Une association de victimes du médicament Propecia envisage une action judiciaire


Cette pilule «miracle», prescrite à 30 000 hommes et connue pour bloquer l’action de la testostérone, est sur la sellette.  LP/Carol Amar.

Le Parisien|Elsa Mari|08 novembre 2017

Ce traitement anti-calvitie est soupçonné de provoquer de nombreux effets secondaires.

C’est une première dans l’Hexagone. Les victimes françaises du Propecia sont actuellement en train de se mobiliser contre ce médicament anti-calvitie, responsable de nombreux effets secondaires. 

«On réfléchit à une action judiciaire contre le laboratoire Merck», annonce au Parisien/Aujourd’hui en France, Charles Joseph Oudin, avocat d’Aide aux victimes du finastéride, première association française, lancée fin septembre. «Nous regroupons une dizaines d’hommes et de familles. Certains souffrent d’impuissance sexuelle irréversible, d’autres ont fait des tentatives de suicide, souligne l’avocat. On veut aussi que des expertises soient lancées pour établir le lien de causalité entre le Propecia et ces effets secondaires». 

Cette pilule «miracle», prescrite à 30 000 hommes et connue pour bloquer l’action de la testostérone, est sur la sellette. Fin octobre, l’agence du médicament a lancé une alerte sur les risques liés au finastéride, molécule active du Propecia. «Des cas de dépression et d’idées suicidaires nous ont été signalés en plus des troubles sexuels, déjà connus. Le principe de précaution s’applique», explique la docteur Caroline Semaille, directrice des médicaments antiinfectieux, en hépato-gastroentérologie et en dermatologie à l’ANSM.
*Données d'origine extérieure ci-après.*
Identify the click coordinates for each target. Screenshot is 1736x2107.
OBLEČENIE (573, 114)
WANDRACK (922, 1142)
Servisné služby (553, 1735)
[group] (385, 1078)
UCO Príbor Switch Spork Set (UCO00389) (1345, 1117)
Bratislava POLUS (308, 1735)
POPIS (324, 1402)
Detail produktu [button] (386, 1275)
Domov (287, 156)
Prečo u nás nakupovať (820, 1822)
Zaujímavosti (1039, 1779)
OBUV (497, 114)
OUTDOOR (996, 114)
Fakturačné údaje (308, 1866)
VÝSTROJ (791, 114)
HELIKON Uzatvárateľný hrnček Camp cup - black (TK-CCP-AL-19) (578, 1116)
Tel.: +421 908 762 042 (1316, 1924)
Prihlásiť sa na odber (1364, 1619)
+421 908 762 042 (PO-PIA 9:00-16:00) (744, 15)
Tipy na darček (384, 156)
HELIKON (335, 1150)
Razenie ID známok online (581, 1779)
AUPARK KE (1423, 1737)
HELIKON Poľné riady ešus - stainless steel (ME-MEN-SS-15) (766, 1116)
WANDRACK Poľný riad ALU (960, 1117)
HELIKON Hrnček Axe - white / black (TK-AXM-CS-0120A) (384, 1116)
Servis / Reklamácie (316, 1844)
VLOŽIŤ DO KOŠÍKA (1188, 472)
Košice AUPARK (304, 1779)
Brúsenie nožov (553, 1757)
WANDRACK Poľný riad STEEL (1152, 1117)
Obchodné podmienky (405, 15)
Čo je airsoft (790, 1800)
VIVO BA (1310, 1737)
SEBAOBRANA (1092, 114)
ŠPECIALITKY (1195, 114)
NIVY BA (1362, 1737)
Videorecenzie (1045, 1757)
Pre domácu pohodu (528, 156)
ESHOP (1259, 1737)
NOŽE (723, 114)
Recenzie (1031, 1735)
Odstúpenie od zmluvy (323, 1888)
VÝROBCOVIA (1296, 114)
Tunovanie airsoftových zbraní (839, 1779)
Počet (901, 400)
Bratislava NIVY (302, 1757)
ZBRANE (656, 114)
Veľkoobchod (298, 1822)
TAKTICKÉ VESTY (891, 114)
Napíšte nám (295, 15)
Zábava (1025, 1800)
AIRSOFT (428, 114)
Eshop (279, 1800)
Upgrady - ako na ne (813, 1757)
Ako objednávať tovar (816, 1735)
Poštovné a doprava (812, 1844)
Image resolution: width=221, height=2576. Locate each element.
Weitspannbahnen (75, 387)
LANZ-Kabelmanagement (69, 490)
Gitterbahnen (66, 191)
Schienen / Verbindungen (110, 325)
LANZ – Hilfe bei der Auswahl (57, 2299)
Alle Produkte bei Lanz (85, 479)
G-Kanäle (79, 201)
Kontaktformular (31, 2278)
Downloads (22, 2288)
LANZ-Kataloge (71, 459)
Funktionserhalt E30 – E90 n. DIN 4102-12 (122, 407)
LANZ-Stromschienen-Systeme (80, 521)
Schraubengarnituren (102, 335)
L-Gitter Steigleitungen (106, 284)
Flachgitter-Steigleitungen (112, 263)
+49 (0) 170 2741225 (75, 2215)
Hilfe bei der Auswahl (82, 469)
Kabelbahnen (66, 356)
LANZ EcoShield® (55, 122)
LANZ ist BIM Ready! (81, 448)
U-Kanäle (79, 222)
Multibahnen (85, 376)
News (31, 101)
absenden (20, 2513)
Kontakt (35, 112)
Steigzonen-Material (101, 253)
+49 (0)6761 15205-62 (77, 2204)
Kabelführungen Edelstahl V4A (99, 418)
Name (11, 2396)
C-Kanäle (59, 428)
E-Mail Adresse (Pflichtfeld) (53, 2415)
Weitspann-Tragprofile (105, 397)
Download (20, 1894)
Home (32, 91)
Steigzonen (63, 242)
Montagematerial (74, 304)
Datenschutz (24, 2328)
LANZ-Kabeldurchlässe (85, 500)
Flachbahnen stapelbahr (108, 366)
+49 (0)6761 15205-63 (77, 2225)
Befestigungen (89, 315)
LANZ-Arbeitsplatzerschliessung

Des signalements rarissimes de cancers du sein

Le message est clair : en cas de symptôme psychiatrique, les hommes doivent arrêter immédiatement ces comprimés et consulter le plus vite possible un médecin. L’agence vient d’ailleurs d’en informer les professionnels de santé ce mercredi, à l’occasion d’une réunion avec le Collège national des médecins généralistes. Des signalements rarissimes de cancers du sein chez l’homme ont aussi été signalés dans le monde. 

«Les pays scandinaves sont chargés de faire une étude pour l’Europe. Ils devraient rendre leurs conclusions d’ici à 2019», nous a annoncé la docteur Semaille. Cette mise en garde de l’ANSM intervient alors que l’Agence européenne du médicament vient de rallonger, en juin, la liste des effets indésirables de la notice du Propecia commercialisé par Merck. Le laboratoire, contacté, n’a pas donné suite à notre demande. Il faut dire que la polémique sur ce produit ne cesse pas d’enfler. Déjà, en 2012, une action de groupe contre ce médicament était lancée aux Etats-Unis. Une centaine de Français dénonçaient aussi des graves troubles sexuels, parfois irréversibles. «Si c’était moi, je n’en prendrais pas», indiquait, dans nos colonnes, François Desgrandchamps, chef du service d’urologie à l’hôpital Saint-Louis, à Paris.